↓↓↓
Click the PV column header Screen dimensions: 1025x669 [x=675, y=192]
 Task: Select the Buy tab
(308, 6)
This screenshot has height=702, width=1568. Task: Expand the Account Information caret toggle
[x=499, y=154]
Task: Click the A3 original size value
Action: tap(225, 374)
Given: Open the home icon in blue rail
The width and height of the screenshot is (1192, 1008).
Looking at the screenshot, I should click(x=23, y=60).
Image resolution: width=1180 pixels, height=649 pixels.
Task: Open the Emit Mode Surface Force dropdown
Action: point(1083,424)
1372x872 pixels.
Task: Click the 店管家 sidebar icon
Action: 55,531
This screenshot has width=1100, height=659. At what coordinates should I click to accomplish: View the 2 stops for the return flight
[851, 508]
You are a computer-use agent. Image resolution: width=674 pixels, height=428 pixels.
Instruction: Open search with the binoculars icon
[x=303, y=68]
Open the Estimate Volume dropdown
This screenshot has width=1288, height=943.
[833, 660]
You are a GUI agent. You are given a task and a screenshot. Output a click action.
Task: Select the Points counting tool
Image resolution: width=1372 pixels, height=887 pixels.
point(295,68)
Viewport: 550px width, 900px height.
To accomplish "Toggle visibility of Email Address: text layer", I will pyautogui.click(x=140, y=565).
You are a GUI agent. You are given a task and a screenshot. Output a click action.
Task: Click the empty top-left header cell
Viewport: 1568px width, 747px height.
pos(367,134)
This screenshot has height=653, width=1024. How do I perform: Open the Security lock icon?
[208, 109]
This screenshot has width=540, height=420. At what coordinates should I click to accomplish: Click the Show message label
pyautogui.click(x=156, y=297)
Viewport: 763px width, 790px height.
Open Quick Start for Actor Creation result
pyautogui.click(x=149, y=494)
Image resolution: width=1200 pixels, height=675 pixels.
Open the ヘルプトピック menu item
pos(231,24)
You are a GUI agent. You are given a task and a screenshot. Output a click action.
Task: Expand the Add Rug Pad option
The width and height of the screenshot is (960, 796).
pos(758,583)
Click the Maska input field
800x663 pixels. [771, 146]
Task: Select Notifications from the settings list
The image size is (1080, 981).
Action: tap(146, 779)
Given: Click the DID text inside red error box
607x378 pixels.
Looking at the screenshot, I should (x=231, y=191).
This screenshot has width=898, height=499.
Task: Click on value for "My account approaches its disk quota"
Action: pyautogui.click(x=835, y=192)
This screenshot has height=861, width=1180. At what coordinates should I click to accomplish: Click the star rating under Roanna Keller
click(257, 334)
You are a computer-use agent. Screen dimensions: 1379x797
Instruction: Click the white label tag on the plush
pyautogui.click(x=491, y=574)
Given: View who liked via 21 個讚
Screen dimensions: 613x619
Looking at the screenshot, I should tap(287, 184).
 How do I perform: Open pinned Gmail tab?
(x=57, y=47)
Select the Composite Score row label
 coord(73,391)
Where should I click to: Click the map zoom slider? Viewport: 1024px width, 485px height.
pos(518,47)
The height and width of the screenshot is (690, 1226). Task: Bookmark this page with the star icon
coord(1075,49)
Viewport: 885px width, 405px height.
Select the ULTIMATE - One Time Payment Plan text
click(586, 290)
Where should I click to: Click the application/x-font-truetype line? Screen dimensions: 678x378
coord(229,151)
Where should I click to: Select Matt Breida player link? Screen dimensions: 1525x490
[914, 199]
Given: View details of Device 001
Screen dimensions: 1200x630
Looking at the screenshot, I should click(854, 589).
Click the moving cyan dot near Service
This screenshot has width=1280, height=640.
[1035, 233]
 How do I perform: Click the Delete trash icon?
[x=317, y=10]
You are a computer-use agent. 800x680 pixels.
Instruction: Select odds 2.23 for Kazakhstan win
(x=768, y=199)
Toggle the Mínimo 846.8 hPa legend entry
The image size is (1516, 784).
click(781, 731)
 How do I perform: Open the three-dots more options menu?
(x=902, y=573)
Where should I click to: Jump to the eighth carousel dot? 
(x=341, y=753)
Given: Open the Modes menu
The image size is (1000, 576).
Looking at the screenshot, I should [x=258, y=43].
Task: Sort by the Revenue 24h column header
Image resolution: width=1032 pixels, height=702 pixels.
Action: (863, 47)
↑↑↑
Copy every line of the material above word for word, keeping each character and the original line order.

Click the PV column header Screen dimensions: 1025x669 [x=675, y=192]
 Task: Select the Buy tab
(308, 6)
This screenshot has height=702, width=1568. Task: Expand the Account Information caret toggle
[x=499, y=154]
Task: Click the A3 original size value
Action: tap(225, 374)
Given: Open the home icon in blue rail
The width and height of the screenshot is (1192, 1008).
Looking at the screenshot, I should click(x=23, y=60).
Image resolution: width=1180 pixels, height=649 pixels.
Task: Open the Emit Mode Surface Force dropdown
Action: point(1083,424)
1372x872 pixels.
Task: Click the 店管家 sidebar icon
Action: 55,531
This screenshot has width=1100, height=659. At what coordinates should I click to accomplish: View the 2 stops for the return flight
[851, 508]
You are a computer-use agent. Image resolution: width=674 pixels, height=428 pixels.
Instruction: Open search with the binoculars icon
[x=303, y=68]
Open the Estimate Volume dropdown
This screenshot has width=1288, height=943.
[833, 660]
You are a GUI agent. You are given a task and a screenshot. Output a click action.
Task: Select the Points counting tool
Image resolution: width=1372 pixels, height=887 pixels.
point(295,68)
Viewport: 550px width, 900px height.
To accomplish "Toggle visibility of Email Address: text layer", I will pyautogui.click(x=140, y=565).
You are a GUI agent. You are given a task and a screenshot. Output a click action.
Task: Click the empty top-left header cell
Viewport: 1568px width, 747px height.
pos(367,134)
This screenshot has height=653, width=1024. How do I perform: Open the Security lock icon?
[208, 109]
This screenshot has width=540, height=420. At what coordinates should I click to accomplish: Click the Show message label
pyautogui.click(x=156, y=297)
Viewport: 763px width, 790px height.
Open Quick Start for Actor Creation result
pyautogui.click(x=149, y=494)
Image resolution: width=1200 pixels, height=675 pixels.
Open the ヘルプトピック menu item
pos(231,24)
You are a GUI agent. You are given a task and a screenshot. Output a click action.
Task: Expand the Add Rug Pad option
The width and height of the screenshot is (960, 796).
pos(758,583)
Click the Maska input field
800x663 pixels. [771, 146]
Task: Select Notifications from the settings list
The image size is (1080, 981).
Action: tap(146, 779)
Given: Click the DID text inside red error box
607x378 pixels.
Looking at the screenshot, I should (x=231, y=191).
This screenshot has width=898, height=499.
Task: Click on value for "My account approaches its disk quota"
Action: pyautogui.click(x=835, y=192)
This screenshot has height=861, width=1180. At what coordinates should I click to accomplish: Click the star rating under Roanna Keller
click(257, 334)
You are a computer-use agent. Screen dimensions: 1379x797
Instruction: Click the white label tag on the plush
pyautogui.click(x=491, y=574)
Given: View who liked via 21 個讚
Screen dimensions: 613x619
Looking at the screenshot, I should tap(287, 184).
 How do I perform: Open pinned Gmail tab?
(x=57, y=47)
Select the Composite Score row label
 coord(73,391)
Where should I click to: Click the map zoom slider? Viewport: 1024px width, 485px height.
pos(518,47)
The height and width of the screenshot is (690, 1226). Task: Bookmark this page with the star icon
coord(1075,49)
Viewport: 885px width, 405px height.
Select the ULTIMATE - One Time Payment Plan text
click(586, 290)
Where should I click to: Click the application/x-font-truetype line? Screen dimensions: 678x378
coord(229,151)
Where should I click to: Select Matt Breida player link? Screen dimensions: 1525x490
[914, 199]
Given: View details of Device 001
Screen dimensions: 1200x630
Looking at the screenshot, I should click(854, 589).
Click the moving cyan dot near Service
This screenshot has width=1280, height=640.
[1035, 233]
 How do I perform: Click the Delete trash icon?
[x=317, y=10]
You are a computer-use agent. 800x680 pixels.
Instruction: Select odds 2.23 for Kazakhstan win
(x=768, y=199)
Toggle the Mínimo 846.8 hPa legend entry
The image size is (1516, 784).
click(781, 731)
 How do I perform: Open the three-dots more options menu?
(x=902, y=573)
Where should I click to: Jump to the eighth carousel dot? 
(x=341, y=753)
Given: Open the Modes menu
The image size is (1000, 576).
Looking at the screenshot, I should [x=258, y=43].
Task: Sort by the Revenue 24h column header
Image resolution: width=1032 pixels, height=702 pixels.
Action: (863, 47)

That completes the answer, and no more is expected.